Out of desperation or laziness JB and I grabbed a table in the front. Now they couldn’t ensnare us in their trap. Clutch locked eyes with the bartender. “Three PBR,” he shouted. The cute bartender shrugged and threw up her hands. “All out!” she shouted back. It would be a shame to switch off anything other than PBR at this point I thought. “Give us three of this places equivalent!” I shouted at them. Clutch came back to the table grinning. “Aw yeah, Tecate beer,” he smirked. We were somewhere special when the next in line beer was a cheap yet satisfying Mexican equivalent. “Well, it’s time to make things happen,” said JB as he stood up and walked away.

He decided to play two hipster chicks to a game of ping pong. Flexing his arms he challenged both at the same time. “One handed and drunk, I’ll still beat both of you,” he said grinning. I turned and looked at Clutch. He was staring around the room. “This place is creepy-awesome,” said Clutch.
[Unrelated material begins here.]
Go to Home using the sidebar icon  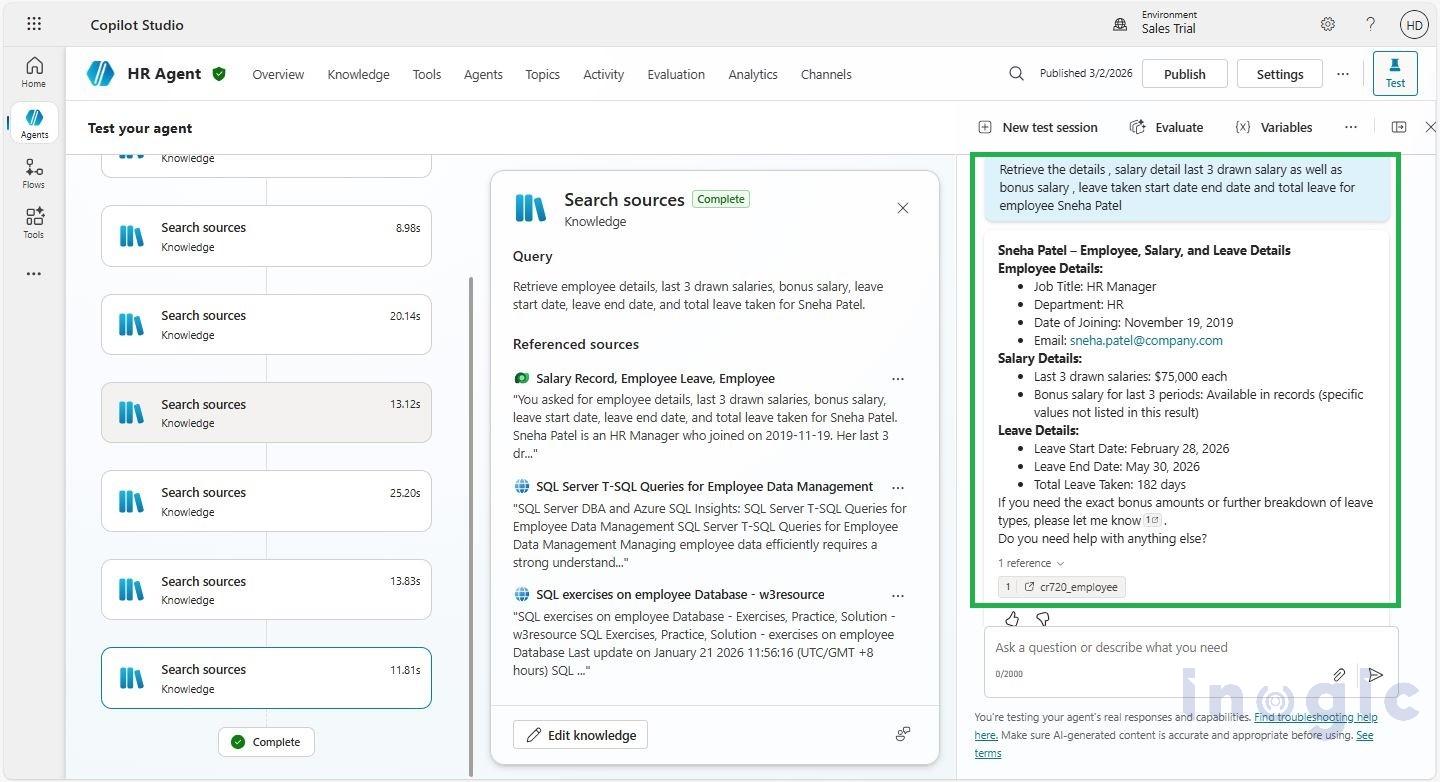tap(33, 70)
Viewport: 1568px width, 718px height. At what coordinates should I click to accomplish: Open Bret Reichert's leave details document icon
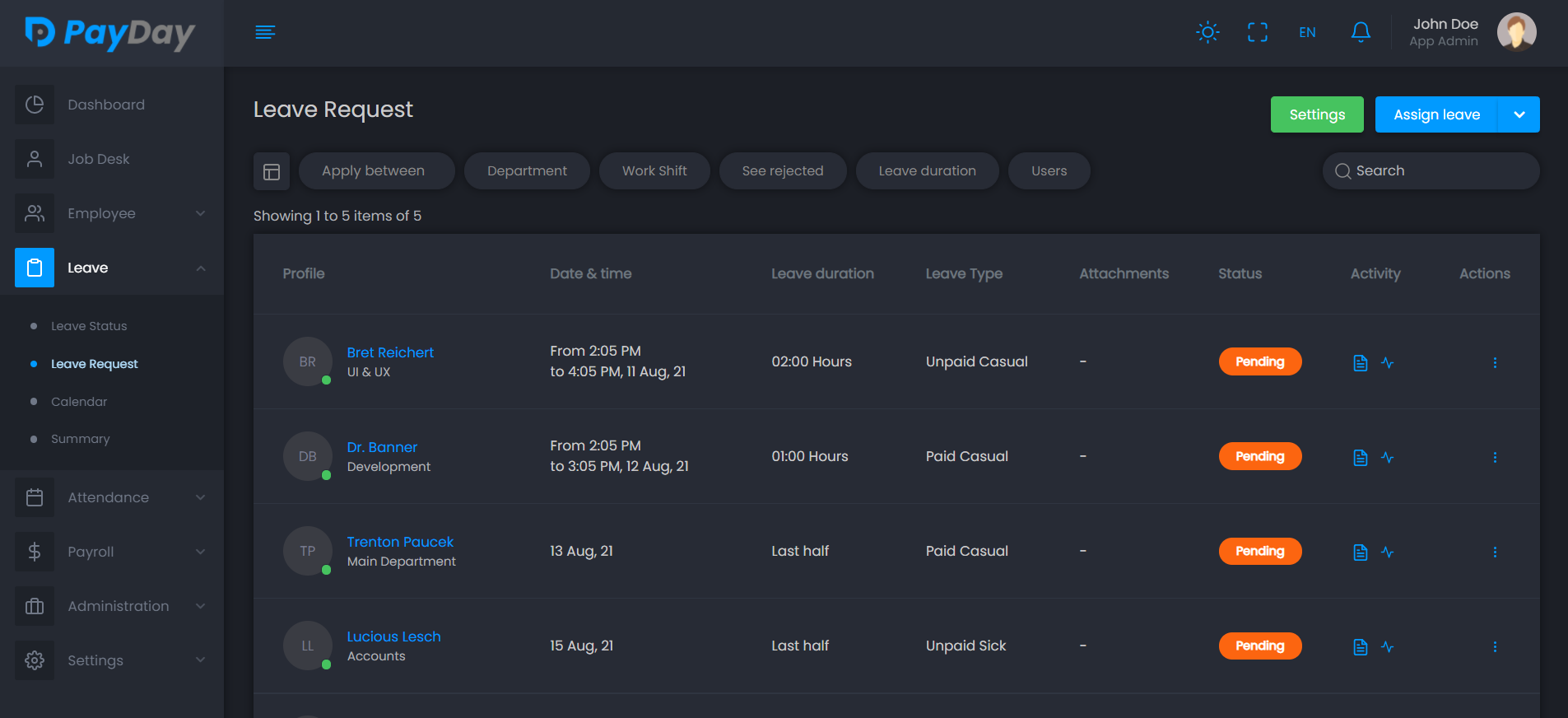[1360, 362]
I had to agree. If there are pearly gates, Ruba Hall is what I imagined it to be like. Every type of drinker was here. The sports pub enthusiast; Sports team hat and 10 year old worn Adidas shirt with matching shoes, The hipster; black framed glasses and thrift store nightmare, The beard; pretty much don’t want to piss this guy off, turns out to be a nice guy, The wasted; The people that probably should have stopped drinking an hour ago; The skater; ripped up jean shorts with skateboard in hand and The out of place older couple giving zero shits. The list goes on.
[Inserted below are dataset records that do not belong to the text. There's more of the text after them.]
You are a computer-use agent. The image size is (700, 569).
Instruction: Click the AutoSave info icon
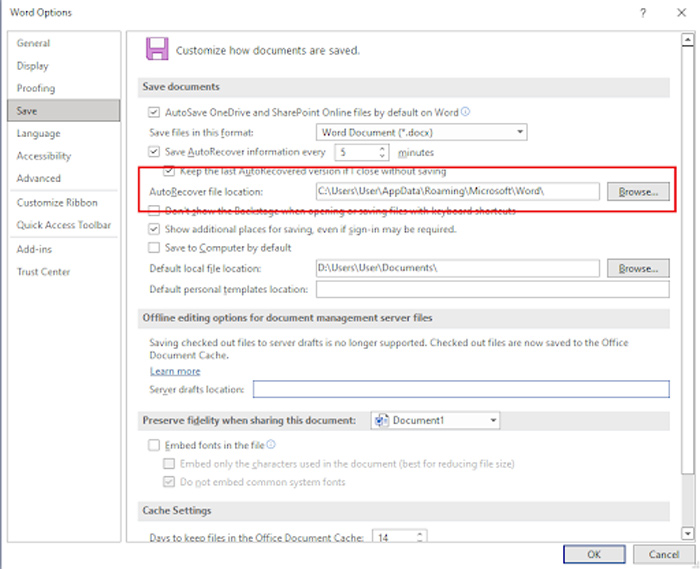[466, 112]
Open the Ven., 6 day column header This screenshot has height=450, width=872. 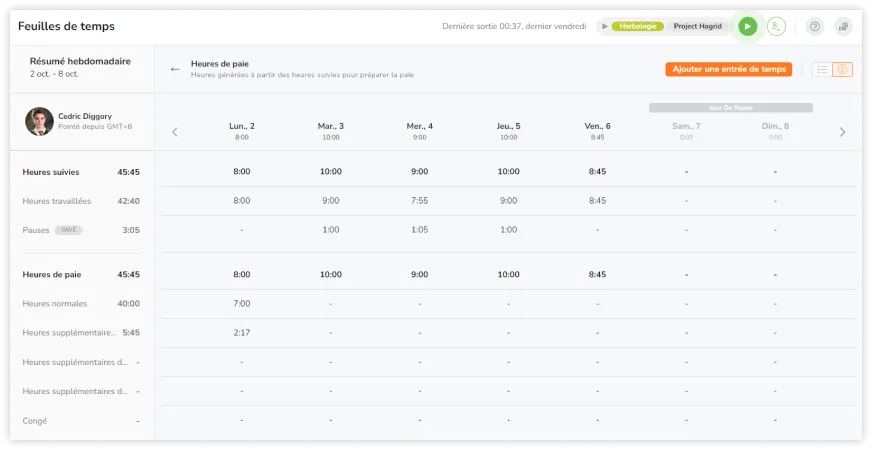point(597,130)
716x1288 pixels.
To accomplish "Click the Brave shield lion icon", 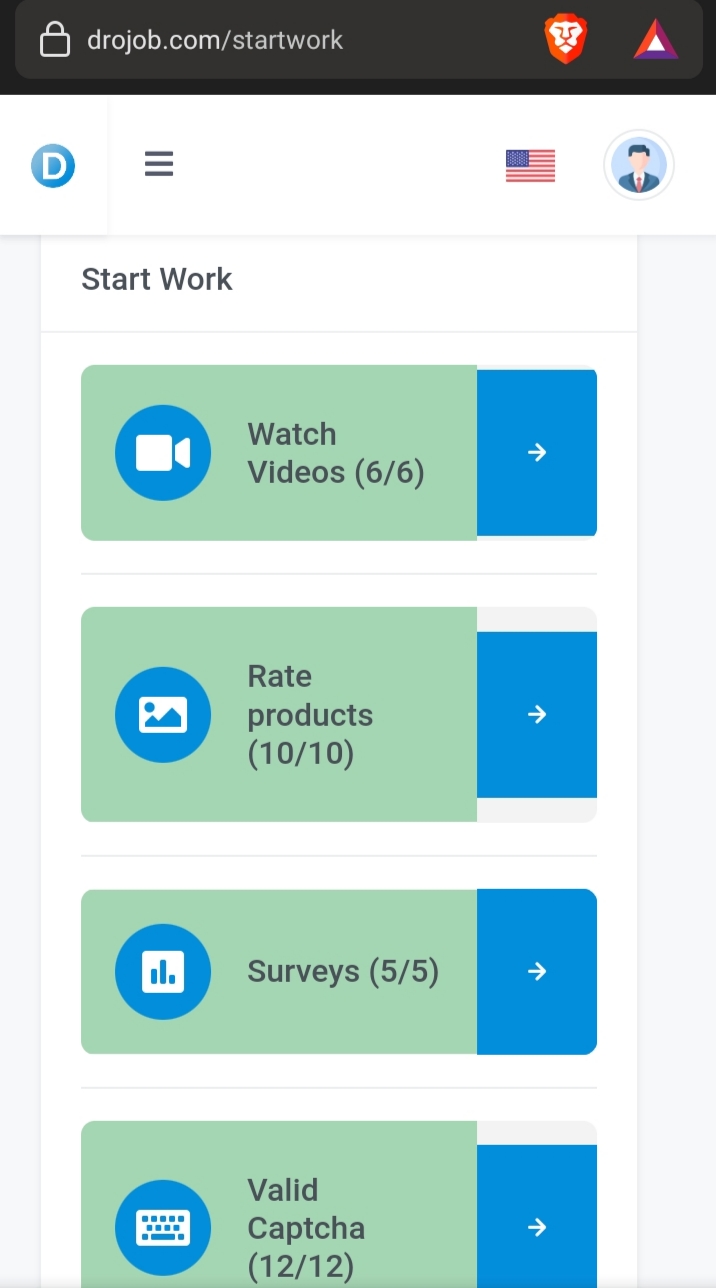I will [x=565, y=41].
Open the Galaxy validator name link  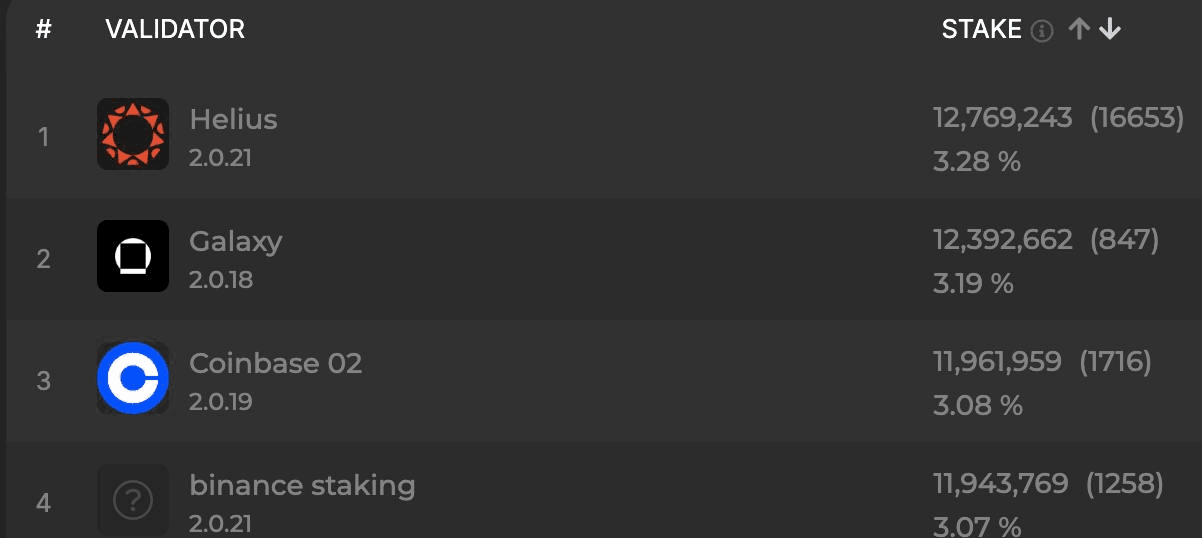point(236,241)
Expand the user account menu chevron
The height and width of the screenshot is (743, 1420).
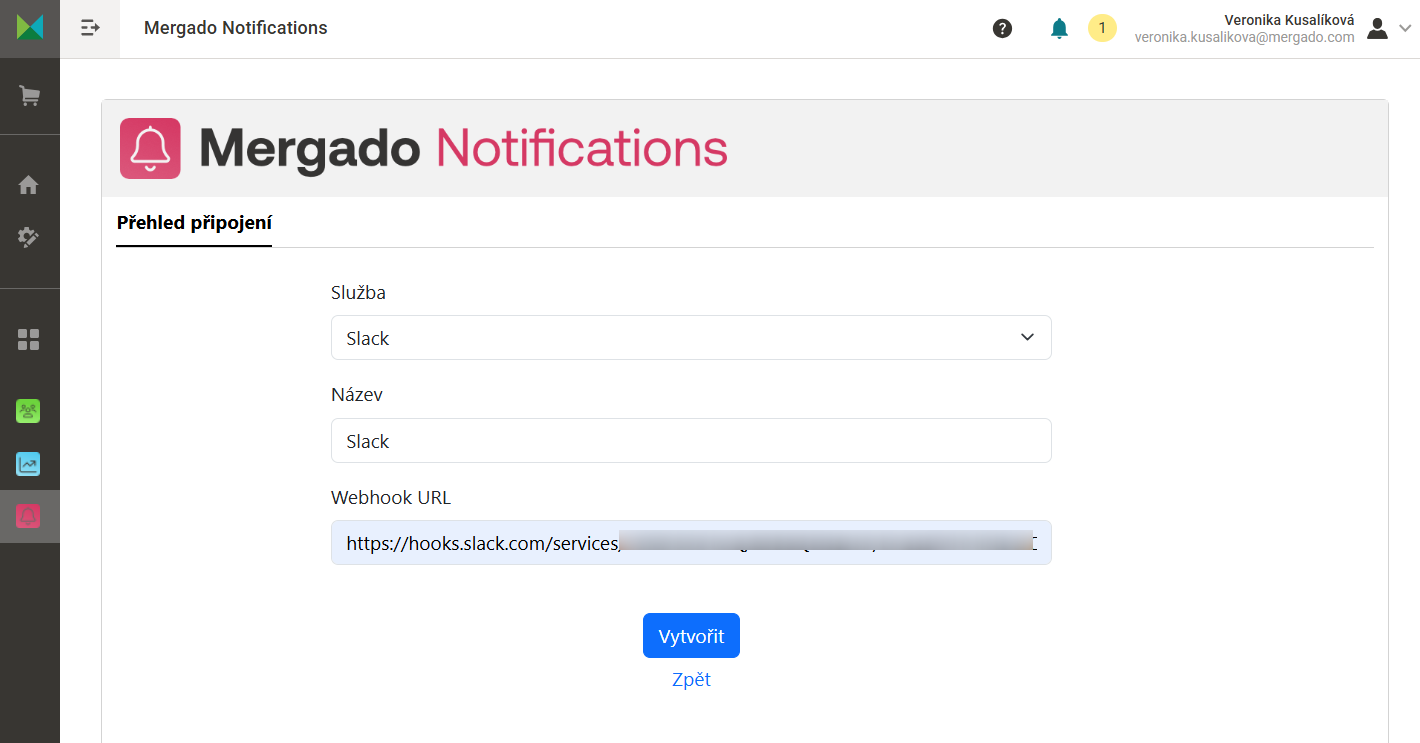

A local joined me at the table. “What up my man…great night tonight?” he said. “Yup! I saw the circus tonight,” I said. “Man, now that’s something special, and check out all the sexy girl ass in here,” he said. I looked around carefully. I hadn’t noticed all the gorgeous girls. “Damn!” I said excitedly. “That’s right, it’s a hidden treasure trove of fine ass in here,” he said while smirking. I was a kid in a candy store “So you up for smoking some hash my man?” he blurted out breaking my concentration. “I’m good, but there are some ladies I should say hello to,” I replied politely; I didn’t want to break his enthusiasm. “What a shame! A Shame! I’ll see if someone in the bathroom wants in,” he said and with that he left the table.

I looked over at JB, he was losing badly, but the girls were giggling. “If I score the next point, I get both your numbers,” he said to them. They nodded assure of their victory. With that, he smashed it past them both. They stared in disbelief as the guy flexing like Hulk Hogan just scored. He got their numbers and sat back down at the table. “Making things happen guys,” JB said with a smile.

The bottom line:

Hours:  9 p.m. – 3 a.m.
Crowd:  Casual | Hipster | Divey
Music: DJs | Background | Live
Price range:  $$
Accepts Credit Cards:  No
ATM: Yes
Dance floor:  Yes
Outdoor area: No
Coat check: No

This place is very cool. It can’t decide what it wants to be. It’s got a little bit of everything for everyone. Best part is everyone is even tempered and ready to have fun. Some nights there is dancing, and if nothing else there’s darts, pool, and well, ping-pong.

Addendum 1/11/13:
Ruba Hall has undergone some renovations. Apparently an NBC television show is being filmed there. Consequently, they added pillars and gorgeous mural paintings to the wall. There’s also a $5 cover fee now or $35 for the year! But don’t worry. It’s the same old fantastic late night spot we love.